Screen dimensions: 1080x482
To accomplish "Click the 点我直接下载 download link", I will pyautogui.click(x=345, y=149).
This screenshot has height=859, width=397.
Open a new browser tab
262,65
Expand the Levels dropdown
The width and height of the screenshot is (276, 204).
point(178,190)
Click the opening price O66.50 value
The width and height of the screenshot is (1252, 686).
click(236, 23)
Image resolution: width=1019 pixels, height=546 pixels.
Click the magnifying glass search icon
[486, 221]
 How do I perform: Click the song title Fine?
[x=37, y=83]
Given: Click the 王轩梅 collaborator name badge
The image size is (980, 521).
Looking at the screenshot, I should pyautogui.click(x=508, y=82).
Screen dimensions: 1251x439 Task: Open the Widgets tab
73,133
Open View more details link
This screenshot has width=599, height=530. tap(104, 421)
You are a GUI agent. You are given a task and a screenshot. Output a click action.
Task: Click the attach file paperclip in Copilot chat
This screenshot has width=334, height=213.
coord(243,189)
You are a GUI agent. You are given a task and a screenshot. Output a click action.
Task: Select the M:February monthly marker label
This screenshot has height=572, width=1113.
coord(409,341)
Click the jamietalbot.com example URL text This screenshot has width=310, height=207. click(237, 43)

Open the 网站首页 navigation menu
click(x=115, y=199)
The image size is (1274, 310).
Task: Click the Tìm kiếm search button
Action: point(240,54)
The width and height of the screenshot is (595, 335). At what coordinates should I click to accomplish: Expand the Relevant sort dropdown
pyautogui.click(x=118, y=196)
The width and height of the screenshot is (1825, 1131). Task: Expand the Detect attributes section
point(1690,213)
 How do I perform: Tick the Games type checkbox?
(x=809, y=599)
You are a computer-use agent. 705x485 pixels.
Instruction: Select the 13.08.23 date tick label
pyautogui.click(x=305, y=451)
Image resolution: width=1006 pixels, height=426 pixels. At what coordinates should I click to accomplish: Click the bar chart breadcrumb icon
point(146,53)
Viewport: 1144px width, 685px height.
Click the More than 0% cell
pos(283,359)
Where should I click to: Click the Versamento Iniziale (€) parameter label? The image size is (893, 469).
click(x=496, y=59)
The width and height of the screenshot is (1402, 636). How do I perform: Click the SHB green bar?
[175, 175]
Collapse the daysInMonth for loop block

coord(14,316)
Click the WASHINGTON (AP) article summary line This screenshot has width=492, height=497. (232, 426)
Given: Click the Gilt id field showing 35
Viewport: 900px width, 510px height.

Exercise goal:
Render every line of the records above as a Markdown table with two columns, No. and Line, where No. gives the row number and blank lines are omitted.

Answer to the task:
| No. | Line |
|---|---|
| 1 | Screen dimensions: 1080x482 |
| 2 | To accomplish "Click the 点我直接下载 download link", I will pyautogui.click(x=345, y=149). |
| 3 | This screenshot has height=859, width=397. |
| 4 | Open a new browser tab |
| 5 | 262,65 |
| 6 | Expand the Levels dropdown |
| 7 | The width and height of the screenshot is (276, 204). |
| 8 | point(178,190) |
| 9 | Click the opening price O66.50 value |
| 10 | The width and height of the screenshot is (1252, 686). |
| 11 | click(236, 23) |
| 12 | Image resolution: width=1019 pixels, height=546 pixels. |
| 13 | Click the magnifying glass search icon |
| 14 | [486, 221] |
| 15 |  How do I perform: Click the song title Fine? |
| 16 | [x=37, y=83] |
| 17 | Given: Click the 王轩梅 collaborator name badge |
| 18 | The image size is (980, 521). |
| 19 | Looking at the screenshot, I should pyautogui.click(x=508, y=82). |
| 20 | Screen dimensions: 1251x439 Task: Open the Widgets tab |
| 21 | 73,133 |
| 22 | Open View more details link |
| 23 | This screenshot has width=599, height=530. tap(104, 421) |
| 24 | You are a GUI agent. You are given a task and a screenshot. Output a click action. |
| 25 | Task: Click the attach file paperclip in Copilot chat |
| 26 | This screenshot has width=334, height=213. |
| 27 | coord(243,189) |
| 28 | You are a GUI agent. You are given a task and a screenshot. Output a click action. |
| 29 | Task: Select the M:February monthly marker label |
| 30 | This screenshot has height=572, width=1113. |
| 31 | coord(409,341) |
| 32 | Click the jamietalbot.com example URL text This screenshot has width=310, height=207. click(237, 43) |
| 33 | Open the 网站首页 navigation menu |
| 34 | click(x=115, y=199) |
| 35 | The image size is (1274, 310). |
| 36 | Task: Click the Tìm kiếm search button |
| 37 | Action: point(240,54) |
| 38 | The width and height of the screenshot is (595, 335). At what coordinates should I click to accomplish: Expand the Relevant sort dropdown |
| 39 | pyautogui.click(x=118, y=196) |
| 40 | The width and height of the screenshot is (1825, 1131). Task: Expand the Detect attributes section |
| 41 | point(1690,213) |
| 42 |  How do I perform: Tick the Games type checkbox? |
| 43 | (x=809, y=599) |
| 44 | You are a computer-use agent. 705x485 pixels. |
| 45 | Instruction: Select the 13.08.23 date tick label |
| 46 | pyautogui.click(x=305, y=451) |
| 47 | Image resolution: width=1006 pixels, height=426 pixels. At what coordinates should I click to accomplish: Click the bar chart breadcrumb icon |
| 48 | point(146,53) |
| 49 | Viewport: 1144px width, 685px height. |
| 50 | Click the More than 0% cell |
| 51 | pos(283,359) |
| 52 | Where should I click to: Click the Versamento Iniziale (€) parameter label? The image size is (893, 469). |
| 53 | click(x=496, y=59) |
| 54 | The width and height of the screenshot is (1402, 636). How do I perform: Click the SHB green bar? |
| 55 | [175, 175] |
| 56 | Collapse the daysInMonth for loop block |
| 57 | coord(14,316) |
| 58 | Click the WASHINGTON (AP) article summary line This screenshot has width=492, height=497. (232, 426) |
| 59 | Given: Click the Gilt id field showing 35 |
| 60 | Viewport: 900px width, 510px height. |